═══ Exercise material ═══

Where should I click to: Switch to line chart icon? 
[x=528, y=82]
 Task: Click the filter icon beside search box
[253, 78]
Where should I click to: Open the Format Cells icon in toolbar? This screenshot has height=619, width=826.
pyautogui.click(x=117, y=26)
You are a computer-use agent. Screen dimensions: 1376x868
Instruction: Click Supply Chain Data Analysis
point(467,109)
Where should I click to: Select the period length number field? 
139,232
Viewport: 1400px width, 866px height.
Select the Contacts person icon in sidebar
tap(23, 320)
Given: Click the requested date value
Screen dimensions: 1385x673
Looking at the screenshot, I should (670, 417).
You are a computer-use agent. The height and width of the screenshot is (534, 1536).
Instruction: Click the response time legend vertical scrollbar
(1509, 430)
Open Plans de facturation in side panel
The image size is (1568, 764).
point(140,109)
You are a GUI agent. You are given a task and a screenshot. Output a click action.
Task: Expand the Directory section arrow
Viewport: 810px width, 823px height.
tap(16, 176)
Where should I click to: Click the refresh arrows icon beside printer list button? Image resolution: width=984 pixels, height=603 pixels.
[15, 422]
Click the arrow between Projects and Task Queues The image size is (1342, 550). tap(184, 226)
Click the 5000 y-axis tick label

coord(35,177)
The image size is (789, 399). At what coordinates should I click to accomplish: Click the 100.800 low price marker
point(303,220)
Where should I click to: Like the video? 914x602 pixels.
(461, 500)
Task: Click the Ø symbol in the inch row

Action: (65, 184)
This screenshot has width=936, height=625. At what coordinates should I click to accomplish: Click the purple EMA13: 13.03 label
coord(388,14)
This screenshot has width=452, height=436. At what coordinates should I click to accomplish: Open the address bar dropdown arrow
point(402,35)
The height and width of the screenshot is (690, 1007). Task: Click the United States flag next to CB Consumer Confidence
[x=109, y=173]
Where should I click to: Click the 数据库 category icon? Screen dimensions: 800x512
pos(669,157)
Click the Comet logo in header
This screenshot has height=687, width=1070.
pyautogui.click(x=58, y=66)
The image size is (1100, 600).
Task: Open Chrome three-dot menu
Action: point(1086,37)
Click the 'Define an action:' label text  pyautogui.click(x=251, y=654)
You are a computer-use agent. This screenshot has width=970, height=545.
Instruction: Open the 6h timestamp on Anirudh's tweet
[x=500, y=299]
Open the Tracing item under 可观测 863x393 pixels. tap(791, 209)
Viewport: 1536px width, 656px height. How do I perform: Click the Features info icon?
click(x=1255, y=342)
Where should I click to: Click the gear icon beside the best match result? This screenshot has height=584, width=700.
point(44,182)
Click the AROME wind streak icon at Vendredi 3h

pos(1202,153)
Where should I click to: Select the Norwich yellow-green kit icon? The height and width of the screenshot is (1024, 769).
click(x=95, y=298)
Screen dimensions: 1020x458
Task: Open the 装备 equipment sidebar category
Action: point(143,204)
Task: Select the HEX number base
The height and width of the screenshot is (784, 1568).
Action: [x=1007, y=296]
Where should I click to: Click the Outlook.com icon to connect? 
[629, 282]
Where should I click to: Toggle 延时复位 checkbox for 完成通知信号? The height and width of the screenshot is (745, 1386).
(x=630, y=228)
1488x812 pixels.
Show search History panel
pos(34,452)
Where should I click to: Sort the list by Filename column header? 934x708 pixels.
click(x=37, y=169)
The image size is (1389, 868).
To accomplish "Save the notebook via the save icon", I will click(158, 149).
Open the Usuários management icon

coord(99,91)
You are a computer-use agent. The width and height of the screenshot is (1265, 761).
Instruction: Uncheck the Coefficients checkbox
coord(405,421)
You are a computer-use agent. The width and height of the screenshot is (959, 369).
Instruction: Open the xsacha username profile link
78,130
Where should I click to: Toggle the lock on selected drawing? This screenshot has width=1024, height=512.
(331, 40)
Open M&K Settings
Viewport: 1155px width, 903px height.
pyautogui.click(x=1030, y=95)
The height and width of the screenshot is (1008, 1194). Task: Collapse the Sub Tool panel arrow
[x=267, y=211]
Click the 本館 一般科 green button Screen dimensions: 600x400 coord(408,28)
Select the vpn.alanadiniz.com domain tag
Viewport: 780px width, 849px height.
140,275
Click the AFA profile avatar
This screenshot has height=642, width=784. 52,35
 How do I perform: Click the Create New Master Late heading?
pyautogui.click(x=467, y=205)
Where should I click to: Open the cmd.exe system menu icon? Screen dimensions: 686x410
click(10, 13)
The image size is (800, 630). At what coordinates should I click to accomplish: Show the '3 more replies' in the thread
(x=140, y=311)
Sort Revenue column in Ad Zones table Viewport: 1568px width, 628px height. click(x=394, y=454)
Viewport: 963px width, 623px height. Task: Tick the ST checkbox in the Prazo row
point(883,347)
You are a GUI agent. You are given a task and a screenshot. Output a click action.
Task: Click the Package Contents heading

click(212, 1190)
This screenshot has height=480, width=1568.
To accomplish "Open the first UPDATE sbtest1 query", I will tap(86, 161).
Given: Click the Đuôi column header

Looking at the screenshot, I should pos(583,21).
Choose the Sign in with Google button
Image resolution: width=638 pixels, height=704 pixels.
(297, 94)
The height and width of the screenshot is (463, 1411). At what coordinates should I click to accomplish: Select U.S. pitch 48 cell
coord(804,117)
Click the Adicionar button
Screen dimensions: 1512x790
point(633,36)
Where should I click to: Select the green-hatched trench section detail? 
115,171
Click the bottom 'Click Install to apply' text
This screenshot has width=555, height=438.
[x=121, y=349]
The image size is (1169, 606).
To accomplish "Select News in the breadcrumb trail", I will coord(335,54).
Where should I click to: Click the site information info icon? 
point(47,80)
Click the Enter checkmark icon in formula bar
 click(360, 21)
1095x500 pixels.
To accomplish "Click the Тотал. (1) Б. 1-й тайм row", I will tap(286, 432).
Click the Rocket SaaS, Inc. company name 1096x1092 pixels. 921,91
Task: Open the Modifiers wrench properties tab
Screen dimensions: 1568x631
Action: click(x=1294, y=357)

═══

:: Work required ::
Using the listing above, return exactly, and only, the lines from the one that contains "Click the Rocket" through its last line, both included.

:: Exercise response ::
Click the Rocket SaaS, Inc. company name 1096x1092 pixels. 921,91
Task: Open the Modifiers wrench properties tab
Screen dimensions: 1568x631
Action: click(x=1294, y=357)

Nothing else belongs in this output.